G-H
Les Rois d’Islande
« …Quand le sens de l’humour se perd, tout devient dérisoire. » Ainsi commence, ou presque, le roman de Einar Már Guðmundsson, Les Rois d’Islande. Né en 1954, récompensé à diverses reprises, l’auteur n’est pas un inconnu en France, les éditions Gaïa avaient déjà publié trois excellents titres de lui : Les Chevaliers de l’escalier rond, Les Anges de l’univers et Le Testament des gouttes de pluie. Ce nouveau roman, Les Rois d’Islande, ne décevra pas ceux qui apprécient le monde singulier de cet écrivain. Il prend à présent pour cadre le « gros village maritime » de Tangavík, au sud-ouest de l’île, et nous conte la saga de la famille Knudsen, armateurs et pêcheurs pour la plupart mais… pas seulement. Il y a ainsi « Magni Knudsen, qui était le frère d’Ástvaldur Knudsen, père d’Arnfinnur et d’Ásthildur Knudsen, mère de Jakob. Magni était le cadet, il mourut assez jeune. Reynir Árnason, père de Jakob Knudsen, disparut de Tangavík sans que personne ne sache jamais ce qu’il était devenu. Ásthildur se maria avec Magnús Bjarnason, dit Mangi le Riche… » Etc. ! Mieux vaut suivre, dans ce roman où les personnages, à la fois les plus anodins et les plus extravagants, apparaissent les uns après les autres et nouent entre eux à peu près toutes les relations possibles et imaginables. La multitude de noms propres ne doit pas décourager le lecteur, car en dépit de cette diversité, celui-ci se laisse très facilement embarquer dans cette société cocasse et plutôt bon enfant où chacun s’accommode à sa façon des contraintes légales. « En bon Islandais, les Knudsen font remonter leurs origines aux rois et aux personnages des anciennes sagas, dans lesquelles chacun est roi en son royaume. » Il s’agit-là d’un roman farfelu et ébouriffant, s’il faut à tout prix tenter de le résumer.

• **DONNÉES FOURNIES**:
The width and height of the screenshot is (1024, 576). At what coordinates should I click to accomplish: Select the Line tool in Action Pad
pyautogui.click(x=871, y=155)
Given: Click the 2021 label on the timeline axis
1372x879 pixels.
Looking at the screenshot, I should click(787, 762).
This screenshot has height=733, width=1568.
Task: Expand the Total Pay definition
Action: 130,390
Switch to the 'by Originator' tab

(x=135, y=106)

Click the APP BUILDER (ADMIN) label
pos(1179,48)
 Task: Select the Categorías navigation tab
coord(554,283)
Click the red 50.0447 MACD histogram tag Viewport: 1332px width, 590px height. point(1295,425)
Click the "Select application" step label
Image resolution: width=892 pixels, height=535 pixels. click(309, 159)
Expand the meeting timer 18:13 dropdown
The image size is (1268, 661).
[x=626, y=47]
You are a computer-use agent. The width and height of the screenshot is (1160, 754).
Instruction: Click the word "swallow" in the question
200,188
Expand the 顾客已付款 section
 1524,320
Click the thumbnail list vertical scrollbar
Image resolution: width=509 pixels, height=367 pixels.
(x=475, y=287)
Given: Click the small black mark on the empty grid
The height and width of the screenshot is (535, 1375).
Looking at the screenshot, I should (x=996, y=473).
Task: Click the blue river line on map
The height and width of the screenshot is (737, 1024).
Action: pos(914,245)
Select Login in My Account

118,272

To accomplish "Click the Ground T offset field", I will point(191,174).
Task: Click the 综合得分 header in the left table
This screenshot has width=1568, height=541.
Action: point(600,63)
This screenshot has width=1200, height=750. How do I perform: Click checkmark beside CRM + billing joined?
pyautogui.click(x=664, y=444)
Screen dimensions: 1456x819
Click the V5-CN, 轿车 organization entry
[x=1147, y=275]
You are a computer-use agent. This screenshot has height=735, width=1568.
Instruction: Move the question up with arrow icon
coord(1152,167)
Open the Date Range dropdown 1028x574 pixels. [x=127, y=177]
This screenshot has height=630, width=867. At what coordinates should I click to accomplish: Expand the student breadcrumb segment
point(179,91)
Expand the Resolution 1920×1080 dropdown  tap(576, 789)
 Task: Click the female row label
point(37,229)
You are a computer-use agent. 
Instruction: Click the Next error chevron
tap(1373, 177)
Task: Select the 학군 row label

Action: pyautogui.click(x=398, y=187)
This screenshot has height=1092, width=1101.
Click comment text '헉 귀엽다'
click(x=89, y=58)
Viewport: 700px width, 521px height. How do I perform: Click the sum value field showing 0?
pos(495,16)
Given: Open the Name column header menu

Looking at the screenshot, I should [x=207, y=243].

• **CONSIGNE**:
Répondez brièvement à ces questions d'après le texte source.
(a) En quelle année l'auteur est-il né ?
(b) Dans quel village se déroule le roman, et où ce village se trouve-t-il ?
(c) À qui les Knudsen font-ils remonter leurs origines ?

• **RÉPONSE**:
(a) En 1954.
(b) À Tangavík, au sud-ouest de l'île.
(c) Aux rois et aux personnages des anciennes sagas.